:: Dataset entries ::
◆ ◆ ◆ ◆
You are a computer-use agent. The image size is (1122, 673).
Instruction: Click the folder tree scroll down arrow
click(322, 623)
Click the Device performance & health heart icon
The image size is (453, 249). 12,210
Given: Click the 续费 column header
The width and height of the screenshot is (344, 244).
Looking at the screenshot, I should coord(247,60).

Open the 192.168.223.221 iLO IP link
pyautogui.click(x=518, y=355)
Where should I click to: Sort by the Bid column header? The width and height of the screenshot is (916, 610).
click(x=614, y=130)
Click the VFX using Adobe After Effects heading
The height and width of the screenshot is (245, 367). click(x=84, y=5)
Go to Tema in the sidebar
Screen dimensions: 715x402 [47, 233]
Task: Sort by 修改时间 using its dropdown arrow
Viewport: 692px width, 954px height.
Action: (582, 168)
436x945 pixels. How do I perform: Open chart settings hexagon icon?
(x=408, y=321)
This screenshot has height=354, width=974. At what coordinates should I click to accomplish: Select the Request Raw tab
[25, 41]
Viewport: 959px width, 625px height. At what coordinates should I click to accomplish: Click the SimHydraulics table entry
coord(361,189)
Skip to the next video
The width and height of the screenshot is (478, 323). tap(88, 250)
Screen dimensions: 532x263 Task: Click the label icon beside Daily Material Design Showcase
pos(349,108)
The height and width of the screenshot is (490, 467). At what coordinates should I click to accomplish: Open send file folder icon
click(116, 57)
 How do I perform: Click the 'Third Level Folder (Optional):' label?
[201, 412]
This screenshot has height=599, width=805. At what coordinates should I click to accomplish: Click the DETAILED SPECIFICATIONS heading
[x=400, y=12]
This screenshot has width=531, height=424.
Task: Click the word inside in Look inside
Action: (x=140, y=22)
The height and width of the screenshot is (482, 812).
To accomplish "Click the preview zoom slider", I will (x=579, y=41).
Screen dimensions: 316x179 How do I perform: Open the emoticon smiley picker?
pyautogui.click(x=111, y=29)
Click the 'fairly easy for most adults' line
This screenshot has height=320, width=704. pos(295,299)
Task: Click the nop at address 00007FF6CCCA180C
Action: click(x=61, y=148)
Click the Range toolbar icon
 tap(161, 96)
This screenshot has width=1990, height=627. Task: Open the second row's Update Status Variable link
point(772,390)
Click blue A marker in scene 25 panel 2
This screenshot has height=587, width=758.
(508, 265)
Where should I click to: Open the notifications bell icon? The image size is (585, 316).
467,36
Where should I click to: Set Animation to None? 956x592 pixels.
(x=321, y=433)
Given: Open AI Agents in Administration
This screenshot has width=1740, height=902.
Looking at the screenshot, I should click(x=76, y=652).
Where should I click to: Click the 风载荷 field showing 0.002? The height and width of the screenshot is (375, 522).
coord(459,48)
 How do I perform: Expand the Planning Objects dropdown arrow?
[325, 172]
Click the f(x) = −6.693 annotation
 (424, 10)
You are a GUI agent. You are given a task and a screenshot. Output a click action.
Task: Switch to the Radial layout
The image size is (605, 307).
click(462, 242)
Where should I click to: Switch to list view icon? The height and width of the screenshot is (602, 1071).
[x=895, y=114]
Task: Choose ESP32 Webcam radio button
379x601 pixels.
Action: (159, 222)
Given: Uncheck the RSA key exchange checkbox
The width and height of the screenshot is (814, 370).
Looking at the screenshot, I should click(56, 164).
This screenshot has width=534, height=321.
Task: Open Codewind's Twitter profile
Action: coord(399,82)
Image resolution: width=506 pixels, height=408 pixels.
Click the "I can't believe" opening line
◆ ◆ ◆ ◆
:: INSTRUCTIONS TO FOLLOW ::
Reproduce the preceding entries exactly and completely.

:: ANSWER SPACE ::
You are a computer-use agent. The image size is (1122, 673).
Instruction: Click the folder tree scroll down arrow
click(322, 623)
Click the Device performance & health heart icon
The image size is (453, 249). 12,210
Given: Click the 续费 column header
The width and height of the screenshot is (344, 244).
Looking at the screenshot, I should coord(247,60).

Open the 192.168.223.221 iLO IP link
pyautogui.click(x=518, y=355)
Where should I click to: Sort by the Bid column header? The width and height of the screenshot is (916, 610).
click(x=614, y=130)
Click the VFX using Adobe After Effects heading
The height and width of the screenshot is (245, 367). click(x=84, y=5)
Go to Tema in the sidebar
Screen dimensions: 715x402 [47, 233]
Task: Sort by 修改时间 using its dropdown arrow
Viewport: 692px width, 954px height.
Action: (582, 168)
436x945 pixels. How do I perform: Open chart settings hexagon icon?
(x=408, y=321)
This screenshot has height=354, width=974. At what coordinates should I click to accomplish: Select the Request Raw tab
[25, 41]
Viewport: 959px width, 625px height. At what coordinates should I click to accomplish: Click the SimHydraulics table entry
coord(361,189)
Skip to the next video
The width and height of the screenshot is (478, 323). tap(88, 250)
Screen dimensions: 532x263 Task: Click the label icon beside Daily Material Design Showcase
pos(349,108)
The height and width of the screenshot is (490, 467). At what coordinates should I click to accomplish: Open send file folder icon
click(116, 57)
 How do I perform: Click the 'Third Level Folder (Optional):' label?
[201, 412]
This screenshot has height=599, width=805. At what coordinates should I click to accomplish: Click the DETAILED SPECIFICATIONS heading
[x=400, y=12]
This screenshot has width=531, height=424.
Task: Click the word inside in Look inside
Action: (x=140, y=22)
The height and width of the screenshot is (482, 812).
To accomplish "Click the preview zoom slider", I will (x=579, y=41).
Screen dimensions: 316x179 How do I perform: Open the emoticon smiley picker?
pyautogui.click(x=111, y=29)
Click the 'fairly easy for most adults' line
This screenshot has height=320, width=704. pos(295,299)
Task: Click the nop at address 00007FF6CCCA180C
Action: click(x=61, y=148)
Click the Range toolbar icon
 tap(161, 96)
This screenshot has width=1990, height=627. Task: Open the second row's Update Status Variable link
point(772,390)
Click blue A marker in scene 25 panel 2
This screenshot has height=587, width=758.
(508, 265)
Where should I click to: Open the notifications bell icon? The image size is (585, 316).
467,36
Where should I click to: Set Animation to None? 956x592 pixels.
(x=321, y=433)
Given: Open AI Agents in Administration
This screenshot has width=1740, height=902.
Looking at the screenshot, I should click(x=76, y=652).
Where should I click to: Click the 风载荷 field showing 0.002? The height and width of the screenshot is (375, 522).
coord(459,48)
 How do I perform: Expand the Planning Objects dropdown arrow?
[325, 172]
Click the f(x) = −6.693 annotation
 (424, 10)
You are a GUI agent. You are given a task and a screenshot. Output a click action.
Task: Switch to the Radial layout
The image size is (605, 307).
click(462, 242)
Where should I click to: Switch to list view icon? The height and width of the screenshot is (602, 1071).
[x=895, y=114]
Task: Choose ESP32 Webcam radio button
379x601 pixels.
Action: (159, 222)
Given: Uncheck the RSA key exchange checkbox
The width and height of the screenshot is (814, 370).
Looking at the screenshot, I should click(56, 164).
This screenshot has width=534, height=321.
Task: Open Codewind's Twitter profile
Action: coord(399,82)
Image resolution: width=506 pixels, height=408 pixels.
Click the "I can't believe" opening line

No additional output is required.